Pixel coordinate grounding data:

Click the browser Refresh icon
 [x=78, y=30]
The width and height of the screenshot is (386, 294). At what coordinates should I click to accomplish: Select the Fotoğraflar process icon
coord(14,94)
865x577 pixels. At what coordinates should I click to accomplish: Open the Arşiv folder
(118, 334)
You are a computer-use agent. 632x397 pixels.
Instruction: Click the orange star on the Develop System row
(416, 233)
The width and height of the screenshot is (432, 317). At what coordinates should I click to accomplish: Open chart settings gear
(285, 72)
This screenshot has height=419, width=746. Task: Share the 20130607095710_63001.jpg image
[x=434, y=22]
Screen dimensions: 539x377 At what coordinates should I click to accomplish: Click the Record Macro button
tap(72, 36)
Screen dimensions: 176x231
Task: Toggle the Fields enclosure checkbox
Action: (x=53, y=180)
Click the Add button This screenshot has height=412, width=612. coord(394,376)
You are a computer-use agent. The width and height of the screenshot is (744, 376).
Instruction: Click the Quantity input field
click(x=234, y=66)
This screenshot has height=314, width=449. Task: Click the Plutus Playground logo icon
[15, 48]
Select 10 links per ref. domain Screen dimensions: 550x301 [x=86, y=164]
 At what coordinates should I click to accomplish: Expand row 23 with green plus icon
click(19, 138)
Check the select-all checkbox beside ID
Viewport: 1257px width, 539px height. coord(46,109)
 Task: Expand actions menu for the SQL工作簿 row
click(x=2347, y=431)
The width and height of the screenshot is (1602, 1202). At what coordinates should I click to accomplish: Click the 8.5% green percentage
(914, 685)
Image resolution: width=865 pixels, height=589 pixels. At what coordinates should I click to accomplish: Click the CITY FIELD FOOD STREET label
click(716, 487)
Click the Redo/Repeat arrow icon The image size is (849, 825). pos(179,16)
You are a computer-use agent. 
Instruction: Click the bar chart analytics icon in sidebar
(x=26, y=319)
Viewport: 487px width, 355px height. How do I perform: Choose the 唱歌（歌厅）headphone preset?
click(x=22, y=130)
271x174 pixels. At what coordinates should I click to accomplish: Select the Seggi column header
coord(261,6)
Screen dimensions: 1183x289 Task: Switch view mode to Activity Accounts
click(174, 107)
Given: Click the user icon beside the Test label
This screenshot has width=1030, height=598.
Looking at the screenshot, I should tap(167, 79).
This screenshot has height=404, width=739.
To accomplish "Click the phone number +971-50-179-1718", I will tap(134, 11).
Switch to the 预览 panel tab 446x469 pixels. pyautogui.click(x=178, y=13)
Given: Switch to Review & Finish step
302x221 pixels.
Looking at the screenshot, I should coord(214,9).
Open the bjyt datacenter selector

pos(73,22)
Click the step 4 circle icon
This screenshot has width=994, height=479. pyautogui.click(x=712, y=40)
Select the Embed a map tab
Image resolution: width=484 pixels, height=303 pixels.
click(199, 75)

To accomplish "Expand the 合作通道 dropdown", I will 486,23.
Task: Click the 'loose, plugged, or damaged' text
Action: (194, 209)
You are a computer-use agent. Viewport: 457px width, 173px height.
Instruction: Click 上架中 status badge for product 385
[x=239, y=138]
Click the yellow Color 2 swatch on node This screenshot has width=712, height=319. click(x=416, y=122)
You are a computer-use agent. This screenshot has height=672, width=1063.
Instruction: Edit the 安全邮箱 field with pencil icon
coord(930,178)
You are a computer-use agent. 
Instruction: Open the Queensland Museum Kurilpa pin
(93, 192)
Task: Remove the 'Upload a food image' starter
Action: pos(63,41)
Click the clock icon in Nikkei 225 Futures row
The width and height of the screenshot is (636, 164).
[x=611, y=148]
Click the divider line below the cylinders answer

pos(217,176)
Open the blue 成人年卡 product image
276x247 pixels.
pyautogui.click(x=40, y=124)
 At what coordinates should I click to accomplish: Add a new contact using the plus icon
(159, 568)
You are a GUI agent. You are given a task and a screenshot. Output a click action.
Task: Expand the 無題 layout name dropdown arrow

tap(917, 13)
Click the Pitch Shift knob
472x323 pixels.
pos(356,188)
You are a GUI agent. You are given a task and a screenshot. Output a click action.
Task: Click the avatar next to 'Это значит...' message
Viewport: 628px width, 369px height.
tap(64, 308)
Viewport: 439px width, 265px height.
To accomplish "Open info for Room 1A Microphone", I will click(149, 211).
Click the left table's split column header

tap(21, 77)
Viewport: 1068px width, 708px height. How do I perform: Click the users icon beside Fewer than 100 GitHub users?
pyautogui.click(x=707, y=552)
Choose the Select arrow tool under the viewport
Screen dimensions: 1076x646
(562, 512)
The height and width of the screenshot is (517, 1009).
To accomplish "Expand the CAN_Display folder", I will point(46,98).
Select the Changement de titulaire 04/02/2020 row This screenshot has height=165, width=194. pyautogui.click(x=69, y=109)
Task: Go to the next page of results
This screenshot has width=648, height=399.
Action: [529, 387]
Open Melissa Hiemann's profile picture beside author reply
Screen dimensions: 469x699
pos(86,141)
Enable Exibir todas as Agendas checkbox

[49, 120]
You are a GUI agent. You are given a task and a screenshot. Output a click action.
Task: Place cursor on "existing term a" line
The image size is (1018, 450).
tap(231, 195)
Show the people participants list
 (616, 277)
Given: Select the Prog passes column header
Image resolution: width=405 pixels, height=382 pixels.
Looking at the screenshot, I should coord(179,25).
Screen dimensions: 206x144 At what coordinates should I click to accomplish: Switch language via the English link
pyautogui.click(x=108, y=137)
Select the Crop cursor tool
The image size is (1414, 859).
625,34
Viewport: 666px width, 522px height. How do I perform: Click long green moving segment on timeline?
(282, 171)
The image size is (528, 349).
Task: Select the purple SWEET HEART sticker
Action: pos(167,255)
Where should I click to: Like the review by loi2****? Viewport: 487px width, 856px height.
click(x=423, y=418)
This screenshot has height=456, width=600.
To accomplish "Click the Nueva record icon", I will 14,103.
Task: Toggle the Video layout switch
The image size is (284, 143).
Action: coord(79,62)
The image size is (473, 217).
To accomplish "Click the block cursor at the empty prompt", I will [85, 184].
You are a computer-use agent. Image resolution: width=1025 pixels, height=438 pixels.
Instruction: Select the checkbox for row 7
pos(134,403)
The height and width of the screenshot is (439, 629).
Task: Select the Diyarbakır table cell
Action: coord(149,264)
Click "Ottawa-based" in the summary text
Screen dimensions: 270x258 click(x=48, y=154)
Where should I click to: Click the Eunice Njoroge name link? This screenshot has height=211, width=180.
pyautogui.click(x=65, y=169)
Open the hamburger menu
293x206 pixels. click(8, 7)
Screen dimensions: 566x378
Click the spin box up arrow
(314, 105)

TASK INSTRUCTIONS -> Each line, starting with the one containing "the summary text" and ending with the last line of the records above, should be reproduced exactly.

REPLY ->
Click "Ottawa-based" in the summary text
Screen dimensions: 270x258 click(x=48, y=154)
Where should I click to: Click the Eunice Njoroge name link? This screenshot has height=211, width=180.
pyautogui.click(x=65, y=169)
Open the hamburger menu
293x206 pixels. click(8, 7)
Screen dimensions: 566x378
Click the spin box up arrow
(314, 105)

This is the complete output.